Жан Кокто использует в этом фильме свою изобретательность, но лишь с чрезвычайной осторожностью. (И все-таки его упрекнут в том, что он подменил тему сказки своими собственными темами.) «Самое забавное заключается в том, что, хотя я выбрал эту сказку в соответствии с моей личной «мифологией», все предметы и действия, приписываемые моей фантазии, на самом деле взяты из романа г-жи Лепренс де Бомон, написанного в Англии, где существует бесчисленное множество рассказов о чудовищах, спрятанных в родовых замках»[390]
.Однако совершенно ясно, что фильм Кокто приобретает гораздо более глубокое звучание, чем вдохновившая его сказка. Персонажи фильма оказываются не просто олицетворениями добра, зла, доброты, злобы, как это было в сказке, а символическими образами человеческих страстей, инстинктов и мечтаний, т. е. элементов, составляющих человеческое существо. В фильме появляется новое лицо — Авенан, друг, которому поручают убить чудовище; освобождая красавицу, он сам превращается в чудовище, в то время как последнее обретает свой подлинный облик, облик прекрасного принца.
«Я решил использовать сказку в качестве отправного пункта, — пишет Кокто, — дополнить ее действиями, не мешающими основной линии рассказа, а обвивающимися вокруг нее». Эти арабески, не искажая темы, обогащают и питают ее, превращая детскую сказку в вариацию на тему Любви и Смерти—основу легенд всех времен. Этот вневременной характер сообщает фильму его подлинное измерение, дает возможность проникнуть по ту сторону его внешней формы и ощутить емкость содержания.
Возможно, что пышность фильма «Красавица и Чудовище» заслонила его внутреннюю красоту — по крайней мере для некоторых зрителей.

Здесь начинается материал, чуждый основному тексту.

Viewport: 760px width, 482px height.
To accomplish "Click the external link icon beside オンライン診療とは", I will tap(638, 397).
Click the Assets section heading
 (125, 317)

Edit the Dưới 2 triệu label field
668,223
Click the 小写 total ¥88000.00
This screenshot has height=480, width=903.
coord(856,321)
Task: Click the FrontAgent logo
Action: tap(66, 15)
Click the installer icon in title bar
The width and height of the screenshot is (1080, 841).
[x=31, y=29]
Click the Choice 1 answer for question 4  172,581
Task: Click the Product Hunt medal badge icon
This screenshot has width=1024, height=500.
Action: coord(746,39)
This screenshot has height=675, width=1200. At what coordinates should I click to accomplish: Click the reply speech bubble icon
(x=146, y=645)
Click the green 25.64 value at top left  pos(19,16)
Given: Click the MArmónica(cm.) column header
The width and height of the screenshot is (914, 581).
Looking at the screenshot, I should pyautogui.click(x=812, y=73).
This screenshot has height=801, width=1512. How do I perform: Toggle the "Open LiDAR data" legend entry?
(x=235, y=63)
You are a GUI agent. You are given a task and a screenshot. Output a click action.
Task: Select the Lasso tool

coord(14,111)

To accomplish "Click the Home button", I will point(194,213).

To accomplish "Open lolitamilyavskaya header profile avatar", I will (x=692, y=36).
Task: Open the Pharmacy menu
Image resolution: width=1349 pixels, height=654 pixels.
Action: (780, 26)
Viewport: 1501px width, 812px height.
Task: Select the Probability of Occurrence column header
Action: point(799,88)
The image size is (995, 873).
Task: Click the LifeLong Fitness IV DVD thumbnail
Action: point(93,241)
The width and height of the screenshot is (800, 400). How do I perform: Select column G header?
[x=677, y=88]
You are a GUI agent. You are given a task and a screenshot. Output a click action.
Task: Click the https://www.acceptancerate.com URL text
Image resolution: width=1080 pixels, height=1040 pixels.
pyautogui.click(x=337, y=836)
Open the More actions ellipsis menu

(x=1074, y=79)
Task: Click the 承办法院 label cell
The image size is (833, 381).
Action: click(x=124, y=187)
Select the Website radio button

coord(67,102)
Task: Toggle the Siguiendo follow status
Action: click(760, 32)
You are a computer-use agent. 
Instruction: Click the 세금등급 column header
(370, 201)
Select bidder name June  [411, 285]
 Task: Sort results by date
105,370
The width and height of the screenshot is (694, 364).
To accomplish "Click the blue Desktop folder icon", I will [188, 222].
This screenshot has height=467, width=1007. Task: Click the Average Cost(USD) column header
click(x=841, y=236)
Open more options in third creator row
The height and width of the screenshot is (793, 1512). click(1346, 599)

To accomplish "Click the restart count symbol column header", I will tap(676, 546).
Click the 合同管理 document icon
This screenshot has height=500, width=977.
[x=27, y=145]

С самого начала публику поражает необычное великолепие, редкий для кино художественный вкус. Известно, какая заслуга принадлежит в этом Кристиану Берару. «Его находки наталкивают меня на другие. Он «рассказывал» мне обстановку и костюмы. Но когда доходило до дела, он скрывался из виду. Я был знаком с этим методом и немедленно продолжал дело, заказывал другим эскизы костюмов и декораций, отвечавшие его замыслам. Возмущенный моими ошибками, он набрасывался на эти эскизы, исправлял их, обливаясь потом, в отчаянии вытирая мокрый лоб»[391]
.Все мельчайшие детали — перчатка, серебряный прибор — изучались и специально изготовлялись со всею тщательностью. Жан Кокто не терпит неопределенности и неточности, за которыми скрывается ложная поэзия. Он создает правду воображения, которая — даже за пределами кино — определяет способ своего выражения. Он создает «образы», а не сны. В этом фильме находят стиль Вермеера Делфтского. К этому Кокто и стремился, некоторые части фильма носили более романтический характер.
Как и в более позднем «Орфее», Жан Кокто сплошь и рядом черпает пластические элементы для этой феерии в самой прозаической действительности. Замки, в которых живут его герои, не были выдуманы; они существуют, и даже странная зала со стеной, покрытой скульптурными изображениями животных, — это замок Рарэй (Иль-э-Вилэн). Но Кокто умеет открывать в действительности необычное, ускользающее от нашего внимания, показывая его нам во всей таинственной прелести (например, знаменитый эпизод стирки).
Как это видно в том же эпизоде, костюмы также играют существенную роль. В пластическом отношении они являются как бы знаками персонажей в такой же степени, как и лица, в той же мере, что и внешность Чудовища — одного из удивительных созданий кино. Жан Кокто рассказывал о подлинной пытке, какую приходилось выносить Жану Ма-ре под этим гримом: «Я сделал из него Чудовище, которое вместо того, чтобы быть отвратительным, остается обольстительным, обладая той обольстительностью Чудовища, в котором ощущается одновременно и человек и зверь. Впрочем, в этом и заключается сюжет сказки, потому что в конце концов красавица проникается жалостью и любовью к этому страшилищу... » Этот облик, жалкий и в то же время величественный, - и все, что осталось в нем человеческого, — взгляд, некоторые жесты, — обладают большой силой эмоционального воздействия. А мастерство в использовании пластических и звуковых элементов — голоса, звуковых пауз, музыки — делало фильм с точки зрения его формы богатым и многогранным, не знающим себе равных.
Тем не менее сам Кокто пишет: «Теперь, когда прошло определенное время, я вижу, что ритм фильма — это ритм рассказа... Герои как бы живут жизнью не настоящей, а рассказанной. Может быть, этого требовала сказка?»[392]